ACTIVITY –
Print all entries below exactly, without images.

Collected data:
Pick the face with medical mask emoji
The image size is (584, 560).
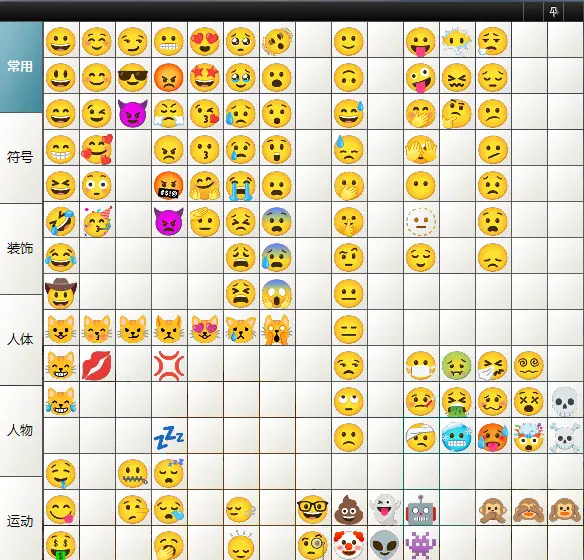tap(420, 365)
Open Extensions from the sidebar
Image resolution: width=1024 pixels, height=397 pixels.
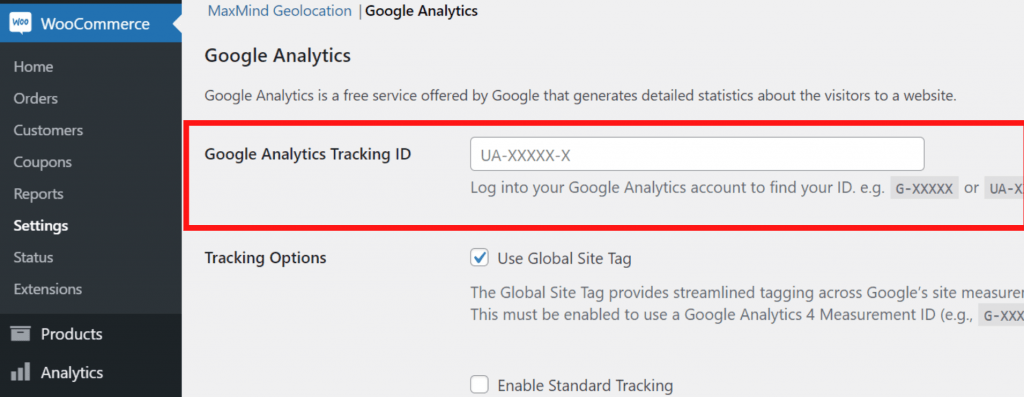pos(48,289)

REPLY TO THE EXERCISE –
Pick the face with medical mask emoji
The image size is (584, 560).
tap(420, 365)
Open Extensions from the sidebar
Image resolution: width=1024 pixels, height=397 pixels.
pos(48,289)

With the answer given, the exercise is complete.